:: Source document ::
For 2016, total revenue was $1.14billion, up 23% year over year. The top line was in line with the Zacks Consensus Estimate.

Total revenue in the fourth quarter rose 19% year over year to $289.9 million, however missed the Zacks Consensus Estimate of $292 million.

The year-over-year growth in revenues can mainly be attributed to reduced voluntary fee waivers related to money market funds and increased revenue from higher average equity assets. This was partially mitigated by decreased revenue resulting from lower average money market assets.

Moreover, net investment advisory fees climbed 17% year over year to $195.1 million. In addition, net service fees (other) marked a notable increase, amounting to $42.8 million, compared with $22.9 million in the year-ago quarter. However, administrative service fees were down 4% year over year.

During the reported quarter, Federated derived 44% of its revenues from money market assets and remaining 56% from equity and fixed-income assets.

Further, supported by a rise in net investment income and other income, the company recorded a spectacular improvement in non-operating income of $0.7 million in the quarter, up 22% year over year.

Total operating expenses surged 23% year over year to $205.1 million. The rise primarily exhibits an upsurge in distribution expenses resulting from decline in voluntary yield-related fee waivers, partially offset by reduced average money market assets.

Steady Asset Position

As of Dec 31, 2016, total AUM was $365.9 billion, up 1.3% year over year. Average managed assets were $358.3 billion, up 1.2% from the prior-year quarter.

Federated witnessed equity assets of $62.4 billion, up 16% year over year. Additionally, fixed-income assets grew slightly year over year to $51.3 billion.

However, money market assets decreased 2% year over year to $252.2 billion. Moreover, money market mutual fund assets came in at $206.4 billion, down 7% year over year.

As of Dec 31, 2016, cash and other investments were $359.7 million and total long-term debt totaled $165.8 million, compared with $395.8 million and $191.3 million, respectively, as of Dec 31, 2015.
:::
Given request a:
Answer these questions using the earnings report above:
(i) What was total revenue for 2016?
(ii) How much did net investment advisory fees reach in the fourth quarter?
(iii) What was total AUM as of Dec 31, 2016?
:: Given entries ::
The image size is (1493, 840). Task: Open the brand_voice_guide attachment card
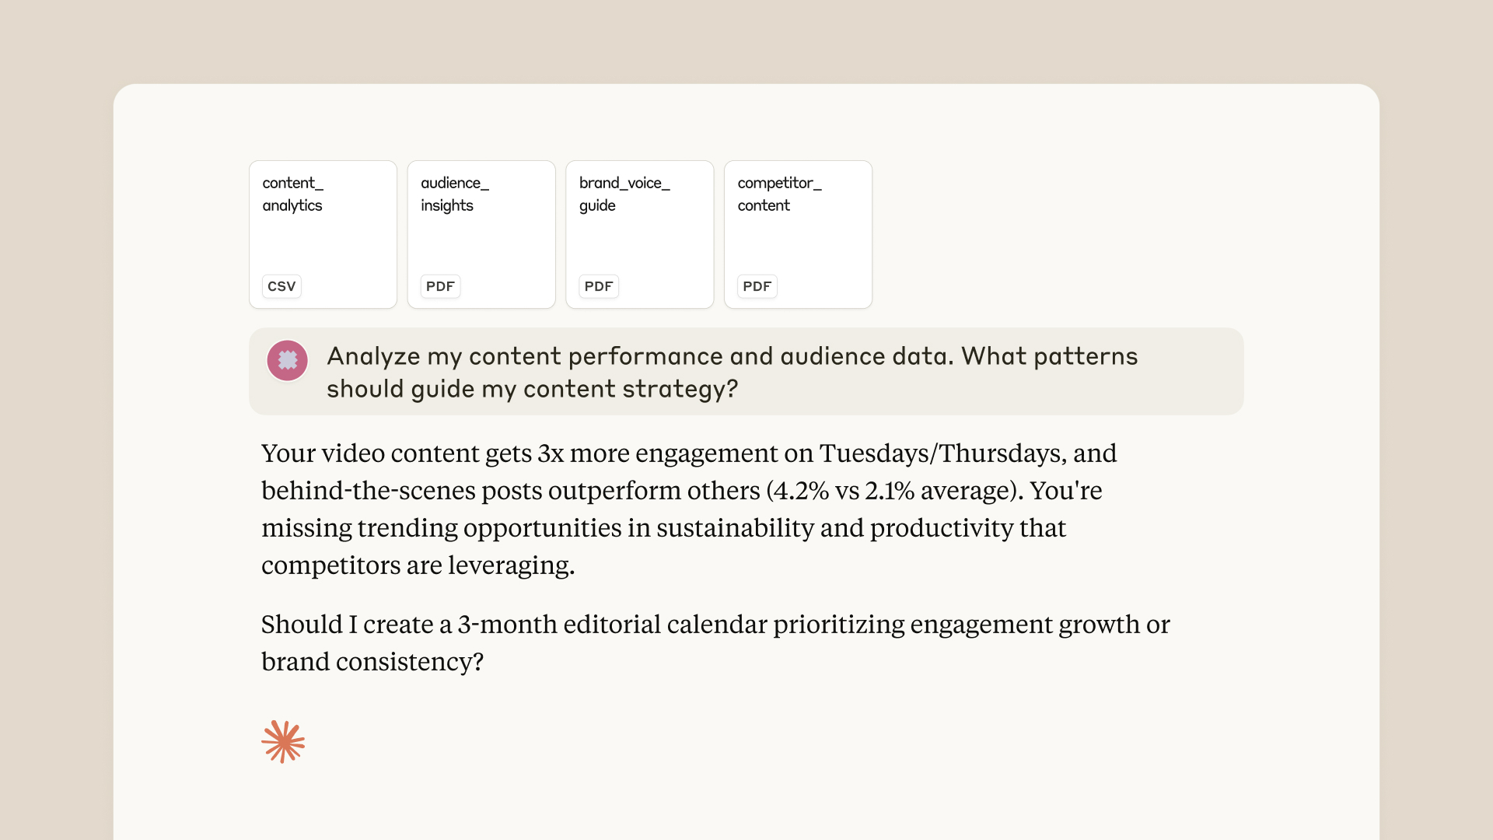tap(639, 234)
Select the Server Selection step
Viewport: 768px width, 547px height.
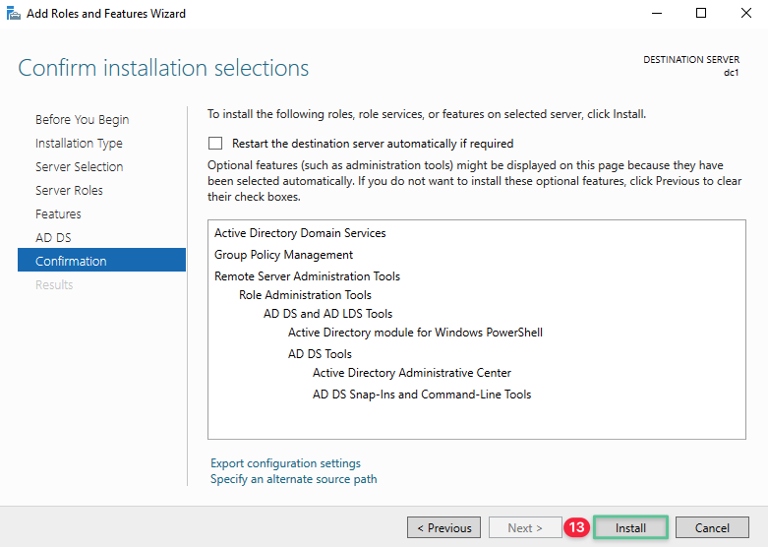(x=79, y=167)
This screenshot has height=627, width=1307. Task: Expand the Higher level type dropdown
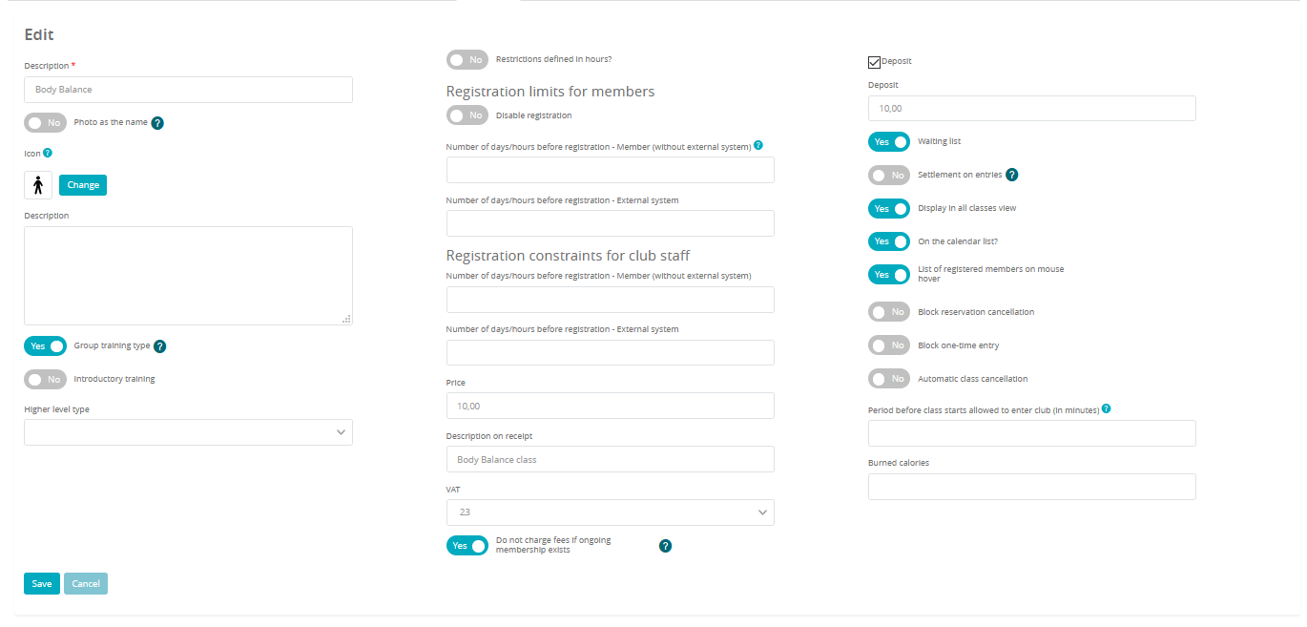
:::
Given request b:
Please convert every line of the records above into a numbered list, skipping blank lines and leaving out the pictures.

Full answer a:
(i) $1.14 billion
(ii) $195.1 million
(iii) $365.9 billion

Full answer b:
1. The image size is (1493, 840). Task: Open the brand_voice_guide attachment card
2. tap(639, 234)
3. Select the Server Selection step
4. Viewport: 768px width, 547px height.
5. (x=79, y=167)
6. This screenshot has height=627, width=1307. Task: Expand the Higher level type dropdown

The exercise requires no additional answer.